3.04.2009

3.04.09 Reviews

Echo #10 (Abstract Studio): This issue bristles with energy and very well may be the best example of the series to date. With the flair of a great TV show, Ivy tosses some pictures on a desk and delivers lines like “That is what’s left of five men who encountered the beta suit” with such panache. Echo has become a savory and bubbly stew that’s part investigative mystery, part police procedural, part relationship dynamic, part Oppenheimer history lesson/cautionary tale, part scientific wonder (Plutonium 21!), and just a dash of superhero. With the use of great perspective shots, alarming facial expressions, and open expansive panels that harken back to Lawrence of Arabia, Moore is able to create sheer panic with simple prose like Dillon uttering “Uh… Julie… JULIEEE…!” It’s a shame that Marvel and DC can’t produce books with the same heady blend of heart, intellect, craftsmanship, and social relevance. It’d behoove them to recognize that another paradigm does exist and can succeed; there’s a new way they could be telling stories with ostensible superhero trappings infused with so much more class and spirit underneath it all. Echo is first rate and has become one of those DO NOT MISS books. Grade A+.

I Am Legion #2 (DDP/Humanoids): My thoughts about this title are really all over the place, but overall it feels quite dense and I believe I’m getting my money’s worth even for $3.50. The production quality is breathtaking and it’s quickly become one of those books that I already want to read over again. Cassaday’s detail, panel variation, and pacing all feel very much like a European comic story that’d be right at home with the old Humanoids line. The scripting is quite subtle, sporting lines like “All those people are still playing golf, with the world at war?” which essentially invokes the notion of “The Revolution Will Not Be Televised,” as throngs of people lackadaisically adhere to their nonsensical routines as Rome burns. Also notice how little exposition there is here, a great example is the panel of Marjorie showing Stanley a case file, but failing to utter the name that the reader really desperately wants to know – that’s smart.
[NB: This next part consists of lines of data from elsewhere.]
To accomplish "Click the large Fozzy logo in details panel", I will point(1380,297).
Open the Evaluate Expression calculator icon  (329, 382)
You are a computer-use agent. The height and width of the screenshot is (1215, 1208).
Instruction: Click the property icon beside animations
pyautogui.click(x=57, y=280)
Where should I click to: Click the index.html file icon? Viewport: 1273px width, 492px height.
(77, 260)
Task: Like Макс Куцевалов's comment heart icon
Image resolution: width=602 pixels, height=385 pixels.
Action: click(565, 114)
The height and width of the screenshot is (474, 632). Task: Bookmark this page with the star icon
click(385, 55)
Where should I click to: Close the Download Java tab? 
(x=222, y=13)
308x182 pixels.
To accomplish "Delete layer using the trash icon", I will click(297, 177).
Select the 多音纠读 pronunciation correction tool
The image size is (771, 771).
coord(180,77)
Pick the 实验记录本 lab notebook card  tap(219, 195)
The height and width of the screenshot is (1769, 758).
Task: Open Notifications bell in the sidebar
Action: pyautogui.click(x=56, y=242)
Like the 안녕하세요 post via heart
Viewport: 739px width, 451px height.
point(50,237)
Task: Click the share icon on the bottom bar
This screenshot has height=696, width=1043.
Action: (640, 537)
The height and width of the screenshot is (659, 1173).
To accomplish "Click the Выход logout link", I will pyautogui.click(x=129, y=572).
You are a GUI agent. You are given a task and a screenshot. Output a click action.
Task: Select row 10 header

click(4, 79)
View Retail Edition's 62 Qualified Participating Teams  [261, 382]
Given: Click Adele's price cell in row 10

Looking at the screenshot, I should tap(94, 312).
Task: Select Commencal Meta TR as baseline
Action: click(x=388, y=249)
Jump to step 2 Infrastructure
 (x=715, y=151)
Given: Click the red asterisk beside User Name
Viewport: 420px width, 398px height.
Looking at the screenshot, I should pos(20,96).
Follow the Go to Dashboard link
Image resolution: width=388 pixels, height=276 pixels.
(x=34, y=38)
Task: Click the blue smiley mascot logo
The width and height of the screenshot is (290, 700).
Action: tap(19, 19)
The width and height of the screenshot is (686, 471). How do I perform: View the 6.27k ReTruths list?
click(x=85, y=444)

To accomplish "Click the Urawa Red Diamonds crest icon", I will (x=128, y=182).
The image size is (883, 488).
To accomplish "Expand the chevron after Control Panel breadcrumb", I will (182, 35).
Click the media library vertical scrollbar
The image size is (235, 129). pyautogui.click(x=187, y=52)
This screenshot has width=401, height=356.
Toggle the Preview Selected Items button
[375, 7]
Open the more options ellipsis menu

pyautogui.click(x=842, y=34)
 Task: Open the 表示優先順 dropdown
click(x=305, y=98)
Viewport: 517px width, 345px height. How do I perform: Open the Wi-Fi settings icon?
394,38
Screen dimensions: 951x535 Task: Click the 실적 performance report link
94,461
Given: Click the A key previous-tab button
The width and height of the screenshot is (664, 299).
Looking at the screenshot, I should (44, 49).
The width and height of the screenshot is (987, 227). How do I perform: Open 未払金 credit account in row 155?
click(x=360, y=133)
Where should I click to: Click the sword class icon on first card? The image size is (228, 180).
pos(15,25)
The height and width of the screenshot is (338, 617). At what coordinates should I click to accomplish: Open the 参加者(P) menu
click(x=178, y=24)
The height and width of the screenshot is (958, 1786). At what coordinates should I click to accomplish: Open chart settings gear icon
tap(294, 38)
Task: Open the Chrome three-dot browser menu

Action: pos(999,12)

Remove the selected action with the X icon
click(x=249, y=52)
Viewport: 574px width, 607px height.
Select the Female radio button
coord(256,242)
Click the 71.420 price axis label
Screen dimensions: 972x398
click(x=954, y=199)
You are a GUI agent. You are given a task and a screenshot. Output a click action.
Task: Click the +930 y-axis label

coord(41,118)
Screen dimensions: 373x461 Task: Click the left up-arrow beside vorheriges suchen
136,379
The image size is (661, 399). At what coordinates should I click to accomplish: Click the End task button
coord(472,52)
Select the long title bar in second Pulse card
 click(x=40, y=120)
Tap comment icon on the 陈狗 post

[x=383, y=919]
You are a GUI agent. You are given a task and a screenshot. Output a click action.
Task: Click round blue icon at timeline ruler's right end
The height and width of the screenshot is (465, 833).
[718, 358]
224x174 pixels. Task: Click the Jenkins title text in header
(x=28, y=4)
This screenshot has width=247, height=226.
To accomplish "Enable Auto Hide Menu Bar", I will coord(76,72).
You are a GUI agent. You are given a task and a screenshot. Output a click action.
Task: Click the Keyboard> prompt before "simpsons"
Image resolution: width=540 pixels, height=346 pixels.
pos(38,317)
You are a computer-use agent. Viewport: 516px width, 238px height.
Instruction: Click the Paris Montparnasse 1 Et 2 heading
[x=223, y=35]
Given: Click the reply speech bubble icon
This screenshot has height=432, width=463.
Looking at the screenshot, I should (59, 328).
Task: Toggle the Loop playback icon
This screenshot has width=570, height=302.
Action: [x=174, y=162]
Fabien Nury provides a more interesting explanation of a faun than C.S. Lewis ever did via Narnia, right alongside thrilling academic arguments over the true Romanian meaning of the word “strigoi.” I love how elements of the story are seamlessly interwoven with real life WWII accounts, like Hitler’s known obsession with the occult and the chilling spin on the “final solution” devised by the Nazis. While the story picks up steam, Cassaday’s art is still quite a treat, perfectly capturing the mannerisms and lifestyle of the era. This plays like an old fashioned mystery, where the delight is as much in the small moments of the journey as it is in any fantastical destination. Grade A.

I also picked up;

Kabuki: Volume 7: The Alchemy (Marvel/ICON): David Mack’s latest masterpiece finally collected! Already the 13 Minutes GN Of The Month!

LCS Mishap;

Despite having picked up issue #1 there, issue #2 of Dead Irons by James Kuhoric and Jason Shawn Alexander is nowhere to be found at Casa De Sea Donkey this week. Whatever.